L’ancien Premier ministre pakistanais Imran Khan, condamné à 14 ans de prison, reste populaire. Malgré les obstacles, il entend revenir au pouvoir et incarner l’espoir d’un renouveau politique pour son pays. Mais son bilan et sa rhétorique qui divise suscitent également des critiques.
Malgré sa condamnation à 14 ans de prison pour corruption vendredi dernier, l’ancien Premier ministre pakistanais Imran Khan n’a pas dit son dernier mot. L’homme de 72 ans, figure controversée mais populaire de la politique pakistanaise, compte bien faire un retour triomphal et reprendre les rênes du pays.
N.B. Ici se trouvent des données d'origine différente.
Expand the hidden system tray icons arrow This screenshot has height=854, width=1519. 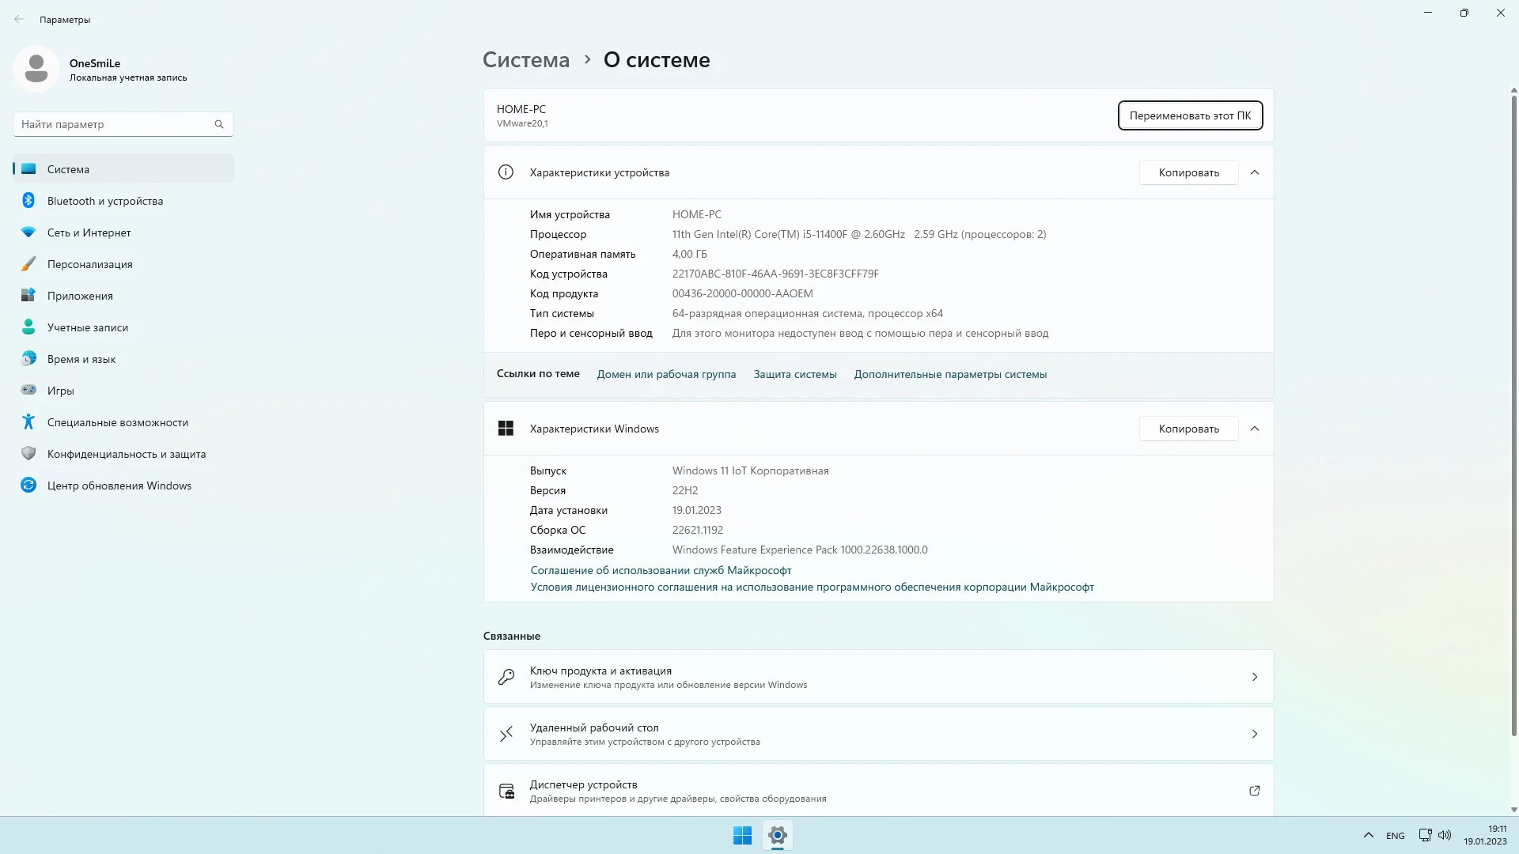1368,835
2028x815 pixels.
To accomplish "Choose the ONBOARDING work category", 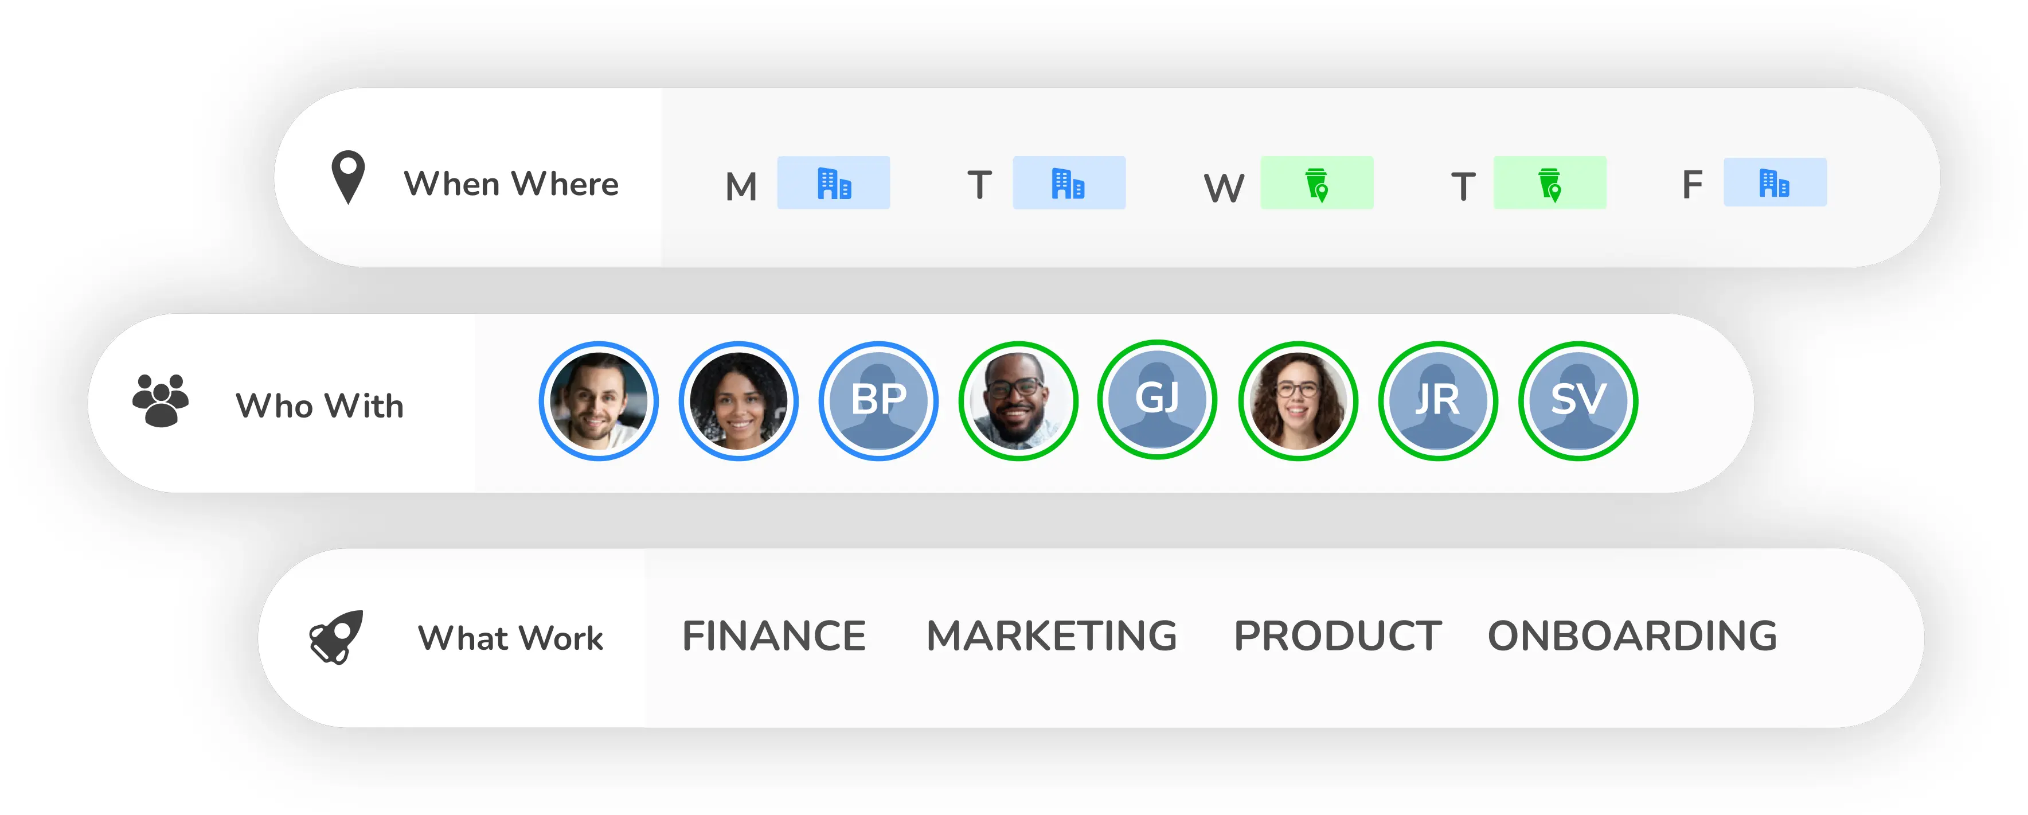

Son parcours semé d’embûches et ponctué de revirements témoigne d’une volonté inflexible de s’imposer comme l’homme providentiel dont le Pakistan aurait besoin.
Une ascension politique tumultueuse
Lancé en politique en 1996 avec son parti, Pakistan Tehreek-e-Insaf (PTI), Imran Khan a cependant dû attendre 2018 pour devenir Premier ministre. Ancien champion de cricket adoré, il a séduit par ses promesses de réformes sociales, de lutte contre la corruption et son conservatisme religieux affiché, dans un pays majoritairement musulman. Avec le soutien initial de l’armée, institution toute-puissante au Pakistan, il pensait que son heure était venue.
Mais les relations avec l’establishment militaire se sont rapidement détériorées. Jusqu’à la rupture brutale en 2022, où une motion de censure le chasse du pouvoir. Depuis, Imran Khan ne cesse de contester ce qu’il qualifie de « l’État profond », allant jusqu’à accuser l’armée d’avoir fomenté une tentative d’assassinat contre lui fin 2022, dont il s’est échappé blessé.
Une popularité indéniable
Visé par une avalanche de poursuites judiciaires, Imran Khan conserve néanmoins une forte aura auprès d’une partie de la population. Son parti est en tête des sondages et ses meetings attirent des foules immenses. Pour de nombreux Pakistanais, exaspérés par la corruption endémique et le contrôle des deux grandes dynasties politiques sur le pays, il incarne le seul espoir de renouveau.
Sa condamnation à 14 ans de prison n’y change rien. Depuis sa cellule, il continue de haranguer ses troupes, refusant tout compromis avec le pouvoir. Une intransigeance qui force le respect de ses plus fervents partisans, prêts à descendre dans la rue pour réclamer sa libération, comme en novembre dernier à Islamabad, même si la démonstration de force se termine sans concessions.
-Un palmarès et une personnalité qui divisent
Mais le « capitaine », comme l’appellent affectueusement ses fans, ne fait pas l’unanimité. Son bilan en tant que Premier ministre reste controversé, entre dérive autoritaire et gestion économique désastreuse. Son discours populiste et belliciste et ses tendances complotistes inquiètent une partie de l’opinion publique, qui pointe du doigt son rôle dans la polarisation extrême de la société pakistanaise.
Même son aura d’incorruptibilité s’effrite, avec les affaires qui s’accumulent, visant aussi bien ses proches que lui-même. La peine de vendredi, l’une des plus lourdes jamais prononcées contre lui, marque sans doute un tournant. Si ses partisans les plus indéfectibles y voient une preuve de son statut de martyr, d’autres commencent à en douter.
Quel avenir politique pour Imran Khan ?
Malgré ce revers, Imran Khan n’a pas l’intention d’abandonner. Fort de sa popularité toujours aussi forte, il compte peser sur les élections législatives prévues pour la fin de l’année, même s’il n’est plus éligible. Selon certains experts, des négociations en coulisses seraient en cours avec l’armée pour permettre un retour en grâce, peut-être au prix de concessions.
Mais même acculé, Imran Khan n’est pas homme à se rendre sans combattre. Lui qui aime se présenter comme un capitaine inflexible, prêt à « se battre jusqu’à la dernière balle » ne devrait pas s’avouer vaincu. L’histoire mouvementée de la politique pakistanaise a montré que de nombreux dirigeants ont pu se remettre en selle après avoir été jetés en prison. L’ancien champion de cricket compte bien transformer l’épreuve, une nouvelle fois.